## TEXT PROVIDED
__________

All modern mobile applications are divided into free and paid. Even a single application developers often release two versions: a paid version without ads and a free version with ads.
Suppose that a paid version of the app costs p ( p is an integer) rubles, and the free version of the application contains c ad banners. Each user can be described by two integers: a i — the number of rubles this user is willing to pay for the paid version of the application, and b i — the number of banners he is willing to tolerate in the free version.
The behavior of each member shall be considered strictly deterministic:
- if for user i, value b i is at least c, then he uses the free version,
- otherwise, if value a i is at least p, then he buys the paid version without advertising,
- otherwise the user simply does not use the application.
Each user of the free version brings the profit of c × w rubles. Each user of the paid version brings the profit of p rubles.
Your task is to help the application developers to select the optimal parameters p and c. Namely, knowing all the characteristics of users, for each value of c from 0 to (max b i) + 1 you need to determine the maximum profit from the application and the corresponding parameter p.

__________

## DATA BLOCK

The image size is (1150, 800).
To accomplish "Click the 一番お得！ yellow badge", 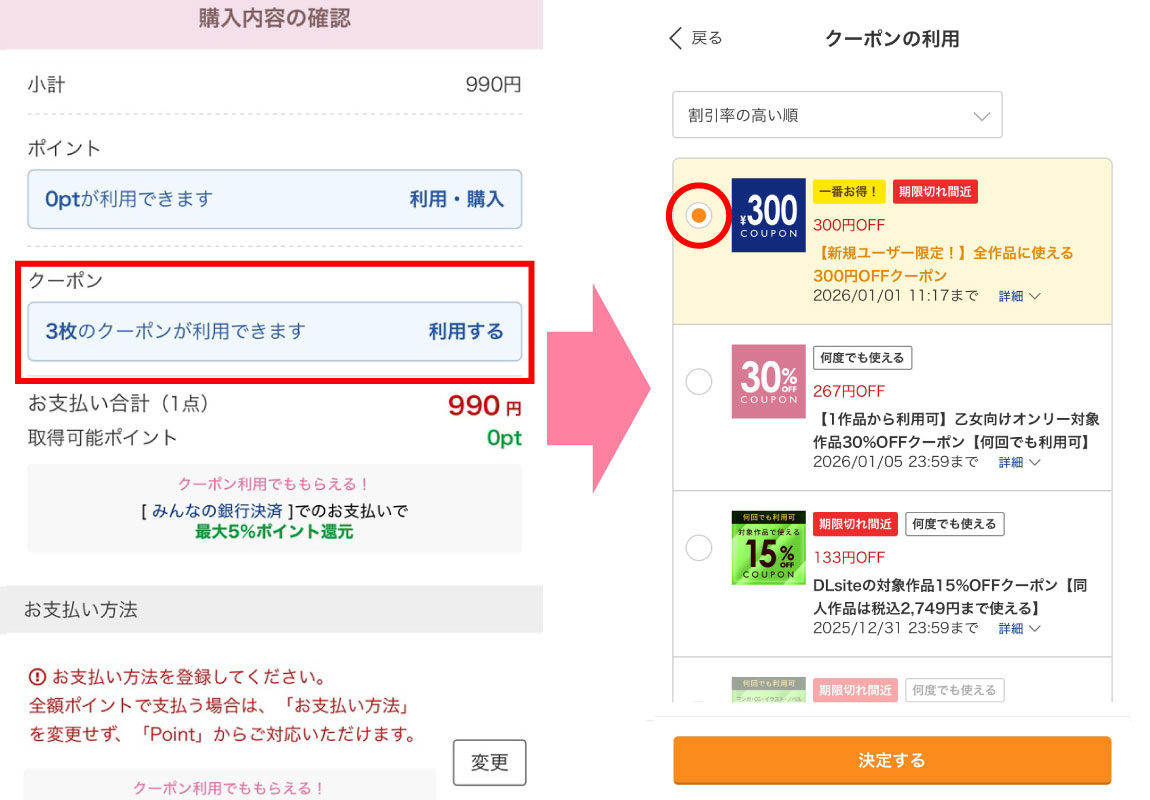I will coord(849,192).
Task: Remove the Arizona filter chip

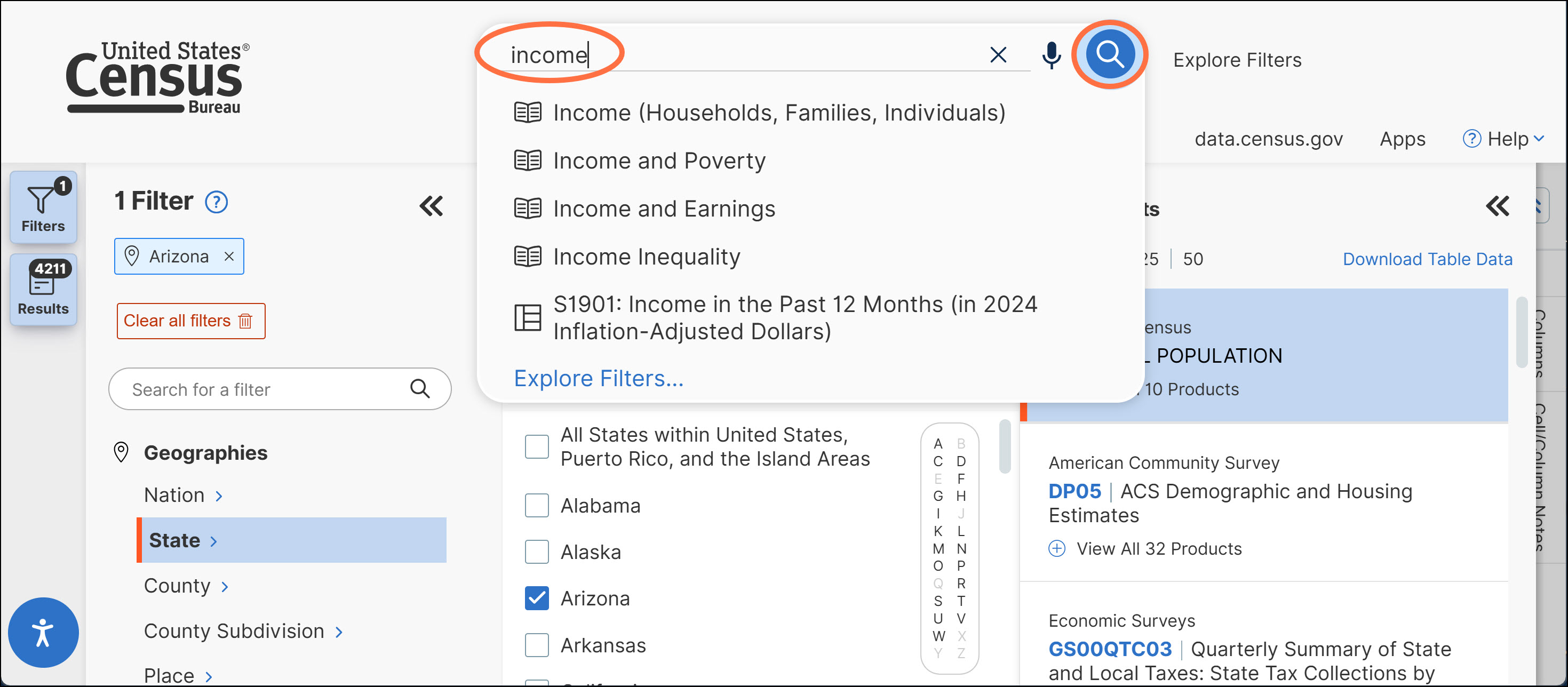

__________

## WRITTEN REQUEST 1
In the app pricing problem, how much profit does each user of the free version bring?
## WRITTEN REQUEST 2
Turn the paragraph of the app pricing problem that begins "Suppose that a paid version" into a short bulleted list that keeps its main facts.

## CORRECT RESPONSE 1
Each user of the free version brings a profit of c × w rubles.

## CORRECT RESPONSE 2
- The paid version costs p rubles, where p is an integer.
- The free version contains c ad banners.
- Each user is described by two integers: a i, the number of rubles the user is willing to pay for the paid version, and b i, the number of banners the user is willing to tolerate in the free version.